-- Start of Dataset records --

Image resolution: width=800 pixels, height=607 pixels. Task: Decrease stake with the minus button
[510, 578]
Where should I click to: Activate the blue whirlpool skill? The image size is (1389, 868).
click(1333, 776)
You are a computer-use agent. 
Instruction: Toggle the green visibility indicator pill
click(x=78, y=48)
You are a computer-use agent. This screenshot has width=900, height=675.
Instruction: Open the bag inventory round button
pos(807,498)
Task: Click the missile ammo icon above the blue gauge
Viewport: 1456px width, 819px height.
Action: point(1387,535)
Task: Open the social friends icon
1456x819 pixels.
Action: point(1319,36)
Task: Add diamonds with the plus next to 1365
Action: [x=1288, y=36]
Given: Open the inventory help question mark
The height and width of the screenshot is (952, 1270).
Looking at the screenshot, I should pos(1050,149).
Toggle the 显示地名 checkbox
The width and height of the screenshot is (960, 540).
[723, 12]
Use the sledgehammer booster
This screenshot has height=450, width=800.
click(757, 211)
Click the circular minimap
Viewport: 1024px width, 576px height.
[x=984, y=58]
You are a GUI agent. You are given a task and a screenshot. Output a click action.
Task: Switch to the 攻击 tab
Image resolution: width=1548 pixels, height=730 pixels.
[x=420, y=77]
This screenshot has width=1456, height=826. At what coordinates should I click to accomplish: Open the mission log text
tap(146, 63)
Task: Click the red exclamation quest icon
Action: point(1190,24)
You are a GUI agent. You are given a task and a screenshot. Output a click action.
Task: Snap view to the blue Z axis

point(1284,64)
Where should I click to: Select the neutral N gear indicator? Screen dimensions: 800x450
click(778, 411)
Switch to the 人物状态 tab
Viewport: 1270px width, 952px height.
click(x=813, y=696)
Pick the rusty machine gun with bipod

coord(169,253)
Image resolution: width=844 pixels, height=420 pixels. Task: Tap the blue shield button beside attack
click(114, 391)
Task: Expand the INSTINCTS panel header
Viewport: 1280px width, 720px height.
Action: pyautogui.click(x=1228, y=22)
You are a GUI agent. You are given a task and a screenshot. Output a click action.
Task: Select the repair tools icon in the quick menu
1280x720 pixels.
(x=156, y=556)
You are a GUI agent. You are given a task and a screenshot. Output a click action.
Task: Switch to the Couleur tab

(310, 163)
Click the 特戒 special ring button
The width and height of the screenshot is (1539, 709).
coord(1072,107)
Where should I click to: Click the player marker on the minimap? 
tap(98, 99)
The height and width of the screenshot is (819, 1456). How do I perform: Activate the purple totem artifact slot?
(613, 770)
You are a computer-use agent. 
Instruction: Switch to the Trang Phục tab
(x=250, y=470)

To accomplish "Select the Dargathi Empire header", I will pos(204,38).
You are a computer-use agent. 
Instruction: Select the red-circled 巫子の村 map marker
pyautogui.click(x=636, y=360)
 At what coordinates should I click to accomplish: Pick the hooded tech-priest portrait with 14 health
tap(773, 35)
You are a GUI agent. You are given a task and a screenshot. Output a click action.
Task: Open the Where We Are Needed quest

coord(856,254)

-- End of Dataset records --

Exercise directions: Could you copy out all of the records above again, unchanged and line for line?

Exercise response:
Image resolution: width=800 pixels, height=607 pixels. Task: Decrease stake with the minus button
[510, 578]
Where should I click to: Activate the blue whirlpool skill? The image size is (1389, 868).
click(1333, 776)
You are a computer-use agent. 
Instruction: Toggle the green visibility indicator pill
click(x=78, y=48)
You are a computer-use agent. This screenshot has width=900, height=675.
Instruction: Open the bag inventory round button
pos(807,498)
Task: Click the missile ammo icon above the blue gauge
Viewport: 1456px width, 819px height.
Action: point(1387,535)
Task: Open the social friends icon
1456x819 pixels.
Action: point(1319,36)
Task: Add diamonds with the plus next to 1365
Action: [x=1288, y=36]
Given: Open the inventory help question mark
The height and width of the screenshot is (952, 1270).
Looking at the screenshot, I should pos(1050,149).
Toggle the 显示地名 checkbox
The width and height of the screenshot is (960, 540).
[723, 12]
Use the sledgehammer booster
This screenshot has height=450, width=800.
click(757, 211)
Click the circular minimap
Viewport: 1024px width, 576px height.
[x=984, y=58]
You are a GUI agent. You are given a task and a screenshot. Output a click action.
Task: Switch to the 攻击 tab
Image resolution: width=1548 pixels, height=730 pixels.
[x=420, y=77]
This screenshot has width=1456, height=826. At what coordinates should I click to accomplish: Open the mission log text
tap(146, 63)
Task: Click the red exclamation quest icon
Action: point(1190,24)
You are a GUI agent. You are given a task and a screenshot. Output a click action.
Task: Snap view to the blue Z axis

point(1284,64)
Where should I click to: Select the neutral N gear indicator? Screen dimensions: 800x450
click(778, 411)
Switch to the 人物状态 tab
Viewport: 1270px width, 952px height.
click(x=813, y=696)
Pick the rusty machine gun with bipod

coord(169,253)
Image resolution: width=844 pixels, height=420 pixels. Task: Tap the blue shield button beside attack
click(114, 391)
Task: Expand the INSTINCTS panel header
Viewport: 1280px width, 720px height.
Action: pyautogui.click(x=1228, y=22)
You are a GUI agent. You are given a task and a screenshot. Output a click action.
Task: Select the repair tools icon in the quick menu
1280x720 pixels.
(x=156, y=556)
You are a GUI agent. You are given a task and a screenshot. Output a click action.
Task: Switch to the Couleur tab

(310, 163)
Click the 特戒 special ring button
The width and height of the screenshot is (1539, 709).
coord(1072,107)
Where should I click to: Click the player marker on the minimap? 
tap(98, 99)
The height and width of the screenshot is (819, 1456). How do I perform: Activate the purple totem artifact slot?
(613, 770)
You are a computer-use agent. 
Instruction: Switch to the Trang Phục tab
(x=250, y=470)

To accomplish "Select the Dargathi Empire header", I will pos(204,38).
You are a computer-use agent. 
Instruction: Select the red-circled 巫子の村 map marker
pyautogui.click(x=636, y=360)
 At what coordinates should I click to accomplish: Pick the hooded tech-priest portrait with 14 health
tap(773, 35)
You are a GUI agent. You are given a task and a screenshot. Output a click action.
Task: Open the Where We Are Needed quest

coord(856,254)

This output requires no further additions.